Another potential strategy to eradicate CNS leukemia is to antagonize selective signaling components that are provided from the CNS niche to leukemia cells. One major bone marrow niche factor for hematopoietic stem cells is SDF1, a chemokine that is expressed on osteoblastic cells. SDF1 attracts HSCs to the bone marrow niche and provide survival cues to HSCs. Recent studies have suggested that marrow niches serve as a shelter for leukemia cells, especially leukemia stem cells, protecting them from intensive cytoreductive treatments. Similarly, a CNS niche that provides an optimal environment and serves as a shelter for leukemia cells may exist. Once the leukemia cells colonize the CNS niche, they presumably become more resistant to chemotherapy because they were exposed to the survival cues provided by the niches. The functional interaction between niche signaling and oncoproteins in the leukemia cells in the niche would cause aberrant signals that are qualitatively distinct from those located outside the niche. For instance, chemokine signaling and oncogenes interact functionally and cause molecular events that are qualitatively distinct from those of oncogene signaling or chemokine signaling alone [5,6]. If the resistant phenotype depends on the components created by the niche, antagonizing interactions between leukemia cells and the CNS niche will help to eradicate refractory and residual leukemia cells. Therefore, understanding the signaling components created by this niche is crucial for the development of effective treatment strategies.

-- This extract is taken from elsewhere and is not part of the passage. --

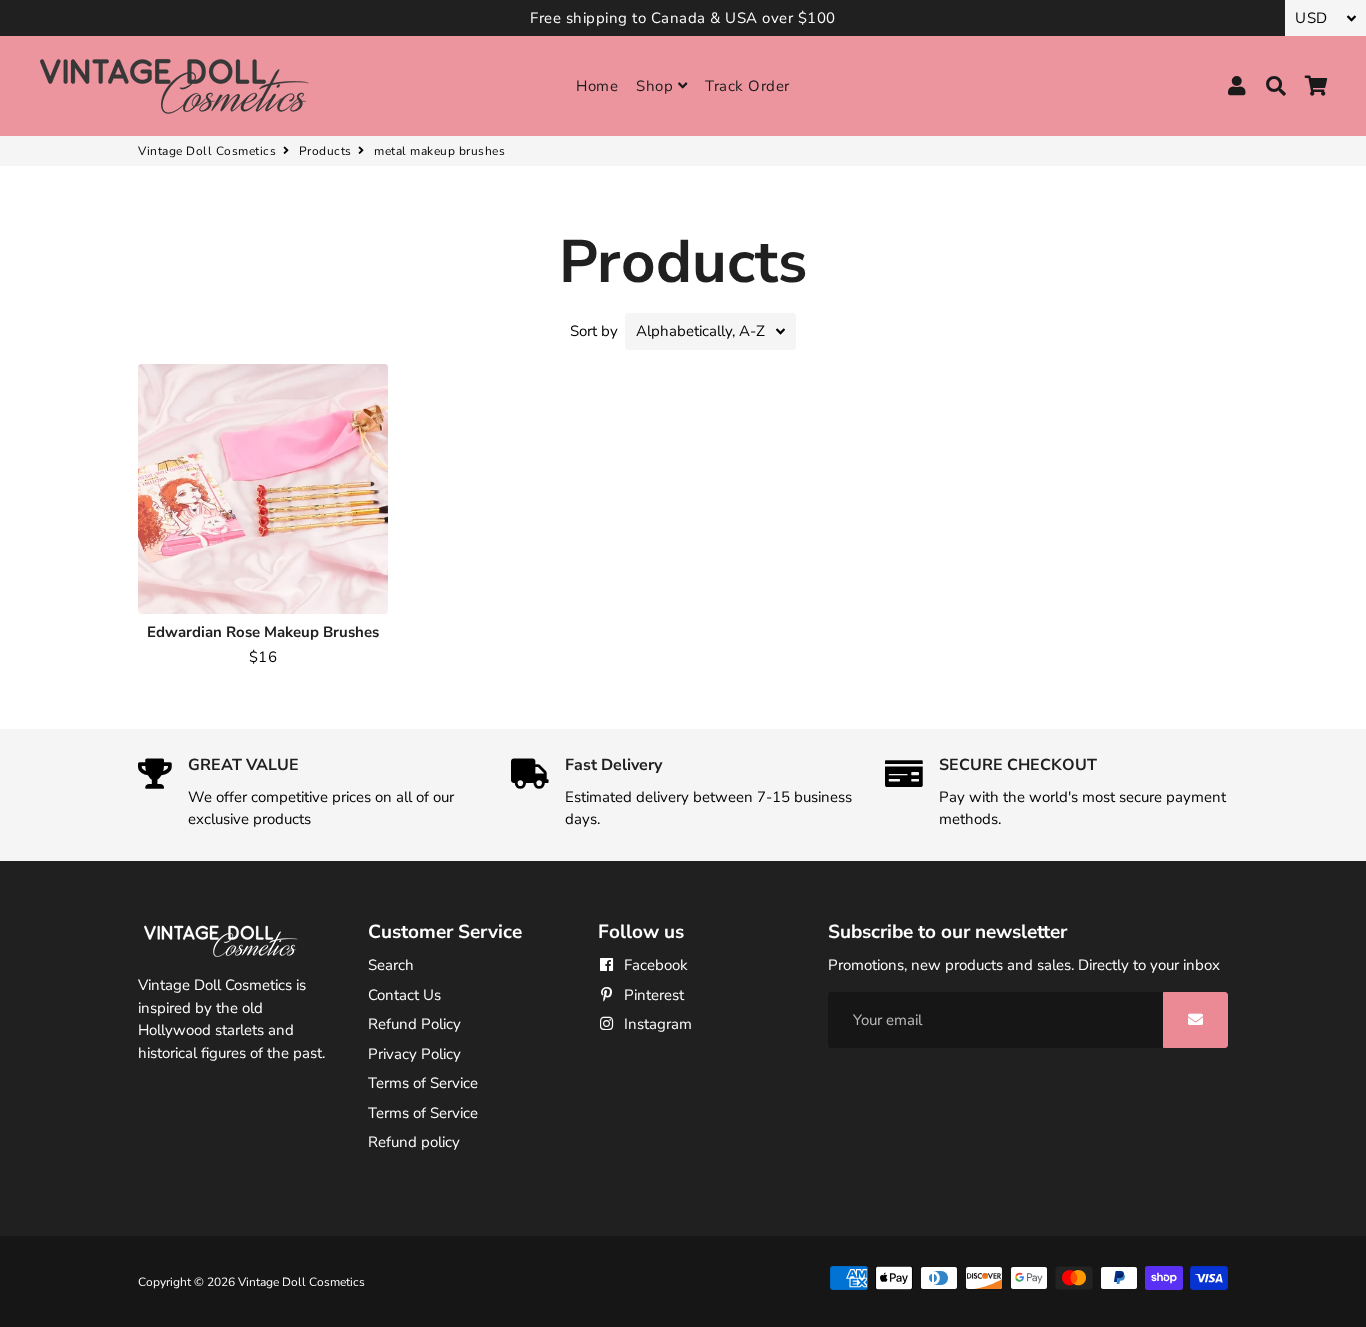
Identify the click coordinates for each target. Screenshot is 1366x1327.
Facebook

Although numerous cells that have invaded the CNS may settle in this niche, some of them fail to survive, while others may opt to hibernate in the unfavorable environment until they are ready to grow. The quiescent and metabolically inactive state of those cells may be beneficial for them, allowing them to survive without expending any energy for an extended period of time. These cells are most likely to be dormant in the cell cycle that promotes the leukemia stem cell phenotype. Alternatively, some cells may adapt to the unfavorable environment or remodel undesired surrounding cells into favorable niches for leukemia cells.

What are the survival cues that are delivered from the CNS niche? How do leukemia cells find and colonize their niche? The specific questions that must be addressed include the molecular consequences of the functional interaction between the signals created by the niche and the oncoproteins in the leukemia cells and the mechanism through which leukemia cells find or create new niches in the CNS. Finding the mechanisms by which leukemia cells are recruited to the CNS niche and discovering cross talk between CNS niche and leukemia cells are important steps toward potential breakthroughs in novel therapeutic strategies for children suffering from CNS leukemia.